La victoria de lo excéntrico siempre se produce por la tibieza del perdedor. Eso lo sabemos todos, aunque nos cueste reconocerlo, no gana siempre el mejor, sino el menos malo. Y los estadounidenses han creído que el líder republicano era menos malo que la propuesta continuista de Joe Biden, que, para colmo de males, era una mujer afroamericana, de ascendencia india y de modales woke, que traducido resulta aquello que nosotros llamábamos «políticamente correcta». Y digo para colmo de males -no me malinterprete- porque, si algo se sabía, es que los yanquis no iban a votar, bajo ningún concepto, a una mujer como presidenta de los Estados Unidos, que para eso sí que son tradicionales, de las tradiciones rancias, quiero decir.
Desde este lado de la frontera es muy fácil opinar. Es muy fácil decir «están locos estos norteamericanos», «no saben lo que han votado», «es un horror», «cómo no se dan cuenta»… sin pensar que estas son las normas de la democracia -que no es el mejor de los sistemas, sino el menos malo- y sin tener la más mínima consideración hacia la memoria histórica de nuestro continente, donde tenemos un historial bastante impresentable de gente que llegó al poder de la manera más democrática posible y apoyado de manera entusiasta por los mismos colectivos contra los que iban sus políticas.

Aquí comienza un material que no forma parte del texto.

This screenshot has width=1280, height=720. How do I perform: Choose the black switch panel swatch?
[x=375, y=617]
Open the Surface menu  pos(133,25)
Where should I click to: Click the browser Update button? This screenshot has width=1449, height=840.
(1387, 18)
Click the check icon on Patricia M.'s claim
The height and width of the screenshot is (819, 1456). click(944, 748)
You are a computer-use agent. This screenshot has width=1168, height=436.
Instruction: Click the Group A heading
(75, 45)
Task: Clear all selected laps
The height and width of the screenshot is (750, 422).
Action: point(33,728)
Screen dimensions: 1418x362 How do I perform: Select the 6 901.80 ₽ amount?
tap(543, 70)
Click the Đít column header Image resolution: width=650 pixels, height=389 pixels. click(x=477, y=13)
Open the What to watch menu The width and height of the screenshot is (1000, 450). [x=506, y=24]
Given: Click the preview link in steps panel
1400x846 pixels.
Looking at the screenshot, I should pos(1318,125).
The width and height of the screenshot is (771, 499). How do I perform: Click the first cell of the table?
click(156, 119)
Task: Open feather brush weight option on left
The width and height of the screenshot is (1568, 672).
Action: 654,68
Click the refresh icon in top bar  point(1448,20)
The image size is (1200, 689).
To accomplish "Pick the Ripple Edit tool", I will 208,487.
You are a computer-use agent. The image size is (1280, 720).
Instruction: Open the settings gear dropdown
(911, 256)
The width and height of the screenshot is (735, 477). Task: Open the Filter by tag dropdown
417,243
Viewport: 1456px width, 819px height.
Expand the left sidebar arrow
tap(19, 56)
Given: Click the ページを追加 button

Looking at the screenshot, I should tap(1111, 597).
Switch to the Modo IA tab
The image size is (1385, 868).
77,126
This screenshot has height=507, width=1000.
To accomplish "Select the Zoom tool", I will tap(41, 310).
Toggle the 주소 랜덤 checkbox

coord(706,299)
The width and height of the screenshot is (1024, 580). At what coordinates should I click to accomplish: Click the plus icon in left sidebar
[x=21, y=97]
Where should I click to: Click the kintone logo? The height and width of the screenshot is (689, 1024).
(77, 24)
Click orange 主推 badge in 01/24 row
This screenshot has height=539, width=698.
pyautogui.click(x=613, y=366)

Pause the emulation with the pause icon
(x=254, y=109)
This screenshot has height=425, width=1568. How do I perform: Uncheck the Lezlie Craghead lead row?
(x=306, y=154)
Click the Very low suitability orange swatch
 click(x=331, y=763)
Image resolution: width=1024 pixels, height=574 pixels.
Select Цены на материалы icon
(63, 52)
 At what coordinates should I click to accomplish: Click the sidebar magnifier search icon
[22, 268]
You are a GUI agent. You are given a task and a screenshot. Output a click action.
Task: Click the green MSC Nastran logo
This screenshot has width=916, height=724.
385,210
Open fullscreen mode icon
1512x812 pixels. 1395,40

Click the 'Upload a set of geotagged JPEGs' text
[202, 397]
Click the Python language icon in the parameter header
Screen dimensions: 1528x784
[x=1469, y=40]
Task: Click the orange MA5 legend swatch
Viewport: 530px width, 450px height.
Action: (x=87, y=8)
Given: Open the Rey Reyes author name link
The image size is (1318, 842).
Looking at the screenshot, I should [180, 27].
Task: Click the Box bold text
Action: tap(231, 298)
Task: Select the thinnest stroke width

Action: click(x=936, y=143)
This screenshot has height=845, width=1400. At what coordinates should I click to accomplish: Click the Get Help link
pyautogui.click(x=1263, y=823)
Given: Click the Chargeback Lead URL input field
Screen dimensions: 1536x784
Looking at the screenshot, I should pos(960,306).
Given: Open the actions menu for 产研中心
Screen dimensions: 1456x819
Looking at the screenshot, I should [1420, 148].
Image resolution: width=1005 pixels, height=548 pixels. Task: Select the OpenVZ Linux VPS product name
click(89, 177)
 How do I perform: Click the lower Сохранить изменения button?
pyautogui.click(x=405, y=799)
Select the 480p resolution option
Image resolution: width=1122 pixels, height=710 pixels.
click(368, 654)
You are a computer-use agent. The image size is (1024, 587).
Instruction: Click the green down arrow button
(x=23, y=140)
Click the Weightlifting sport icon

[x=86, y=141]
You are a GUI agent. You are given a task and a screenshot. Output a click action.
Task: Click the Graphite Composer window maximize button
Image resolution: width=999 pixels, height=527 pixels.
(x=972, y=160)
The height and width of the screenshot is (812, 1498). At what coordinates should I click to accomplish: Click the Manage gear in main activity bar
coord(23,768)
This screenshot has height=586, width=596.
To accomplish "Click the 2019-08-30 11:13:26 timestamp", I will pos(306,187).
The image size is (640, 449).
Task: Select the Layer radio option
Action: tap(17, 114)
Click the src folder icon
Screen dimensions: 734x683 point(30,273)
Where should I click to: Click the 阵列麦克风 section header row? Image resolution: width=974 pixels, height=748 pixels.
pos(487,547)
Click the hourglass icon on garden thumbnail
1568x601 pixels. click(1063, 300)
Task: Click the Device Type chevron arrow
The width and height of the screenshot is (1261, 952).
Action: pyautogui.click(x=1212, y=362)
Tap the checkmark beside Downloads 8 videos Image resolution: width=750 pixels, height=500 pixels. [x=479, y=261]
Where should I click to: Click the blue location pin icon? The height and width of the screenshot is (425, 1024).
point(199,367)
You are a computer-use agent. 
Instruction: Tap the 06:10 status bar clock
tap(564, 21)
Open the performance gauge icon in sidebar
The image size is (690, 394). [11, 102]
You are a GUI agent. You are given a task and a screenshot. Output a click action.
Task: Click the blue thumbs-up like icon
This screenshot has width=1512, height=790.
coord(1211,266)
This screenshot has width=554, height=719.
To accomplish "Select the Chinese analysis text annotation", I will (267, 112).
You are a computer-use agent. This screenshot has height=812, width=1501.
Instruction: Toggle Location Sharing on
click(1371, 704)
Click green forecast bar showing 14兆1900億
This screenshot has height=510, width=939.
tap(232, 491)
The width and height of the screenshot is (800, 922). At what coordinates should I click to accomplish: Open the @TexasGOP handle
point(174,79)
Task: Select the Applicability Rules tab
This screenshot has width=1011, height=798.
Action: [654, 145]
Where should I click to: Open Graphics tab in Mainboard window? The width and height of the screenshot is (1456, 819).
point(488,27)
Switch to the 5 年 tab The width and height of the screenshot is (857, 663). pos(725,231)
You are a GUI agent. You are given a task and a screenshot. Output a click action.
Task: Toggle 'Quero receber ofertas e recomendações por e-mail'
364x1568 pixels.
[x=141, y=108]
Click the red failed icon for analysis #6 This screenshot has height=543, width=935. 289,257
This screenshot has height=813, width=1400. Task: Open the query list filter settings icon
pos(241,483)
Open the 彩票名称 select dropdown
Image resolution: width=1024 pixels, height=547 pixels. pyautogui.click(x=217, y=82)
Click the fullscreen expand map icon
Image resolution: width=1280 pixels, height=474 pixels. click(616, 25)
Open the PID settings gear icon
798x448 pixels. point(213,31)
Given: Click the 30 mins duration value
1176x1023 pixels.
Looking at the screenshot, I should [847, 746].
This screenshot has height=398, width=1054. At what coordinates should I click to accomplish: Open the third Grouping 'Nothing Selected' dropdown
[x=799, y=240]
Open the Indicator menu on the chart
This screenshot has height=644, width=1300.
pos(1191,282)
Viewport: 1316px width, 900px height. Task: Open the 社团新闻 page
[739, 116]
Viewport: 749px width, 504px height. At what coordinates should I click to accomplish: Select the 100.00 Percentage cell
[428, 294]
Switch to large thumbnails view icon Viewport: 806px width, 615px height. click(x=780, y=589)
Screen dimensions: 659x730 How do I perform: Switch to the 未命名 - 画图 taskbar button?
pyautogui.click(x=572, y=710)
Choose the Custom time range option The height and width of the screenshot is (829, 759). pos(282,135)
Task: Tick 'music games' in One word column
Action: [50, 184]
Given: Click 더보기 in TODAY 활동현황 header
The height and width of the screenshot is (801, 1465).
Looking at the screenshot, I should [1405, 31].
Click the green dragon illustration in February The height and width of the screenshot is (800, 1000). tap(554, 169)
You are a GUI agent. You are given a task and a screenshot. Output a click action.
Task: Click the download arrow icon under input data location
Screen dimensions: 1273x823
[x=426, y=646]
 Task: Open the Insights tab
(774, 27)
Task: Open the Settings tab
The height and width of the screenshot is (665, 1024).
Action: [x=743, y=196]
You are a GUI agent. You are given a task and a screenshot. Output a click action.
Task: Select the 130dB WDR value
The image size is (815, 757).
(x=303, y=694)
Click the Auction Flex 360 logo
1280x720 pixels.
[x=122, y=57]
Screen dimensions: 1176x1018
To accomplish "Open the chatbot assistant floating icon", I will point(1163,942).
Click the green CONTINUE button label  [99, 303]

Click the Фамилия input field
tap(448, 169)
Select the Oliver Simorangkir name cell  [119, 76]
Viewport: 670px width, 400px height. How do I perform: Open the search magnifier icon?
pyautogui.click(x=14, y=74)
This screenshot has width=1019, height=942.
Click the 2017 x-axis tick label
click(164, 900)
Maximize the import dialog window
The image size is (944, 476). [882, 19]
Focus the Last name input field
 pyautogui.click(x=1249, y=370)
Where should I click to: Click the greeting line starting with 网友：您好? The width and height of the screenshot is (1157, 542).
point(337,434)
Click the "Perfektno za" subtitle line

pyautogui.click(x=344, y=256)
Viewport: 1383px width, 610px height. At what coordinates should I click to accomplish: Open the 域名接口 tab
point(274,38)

Que sí, que Trump tiene en su programa «la gran deportación» de inmigrantes, la construcción del muro en la frontera con México, la autarquía, la derogación de los derechos LGTBI y la condena al aborto, pero nadie les ha puesto un puñal en el pecho a los que lo han votado.
Y es que el conflicto no está ahí. Nos pasa lo mismo que a los niños del informe PISA, que no sabemos resolver los problemas porque no entendemos los enunciados -que leemos poco, insisto- y porque todavía no nos hemos enterado de que hay que adaptar la realidad a la ideología y no al contrario.
No sé yo cómo andarán de cabeza los jóvenes norteamericanos, pero lo que sí sé es que Donald Trump tiene 78 años, Biden 81 y Kamala Harris acaba de cumplir 60 años. No es edadismo, es, simplemente, la realidad. Los candidatos a la presidencia de los Estados Unidos tienen, como poco, edad de tener la tarjeta dorada de Renfe, de solicitar los viajes del Imserso o de estar en el aula de mayores de cualquier universidad. Seguramente la juventud los ve como ya, casi, me ven mis hijos a mí: como una marciana.
Pero no hay que perder de vista algo muy importante, todo lo que pasa en Norteamérica termina pasando aquí. Aun Begoña Gómez no ha escrito un libro, eso es cierto, pero cuando las barbas de tu vecino veas pelar, hay que ir pensando en el remojo. Por lo que pueda pasar.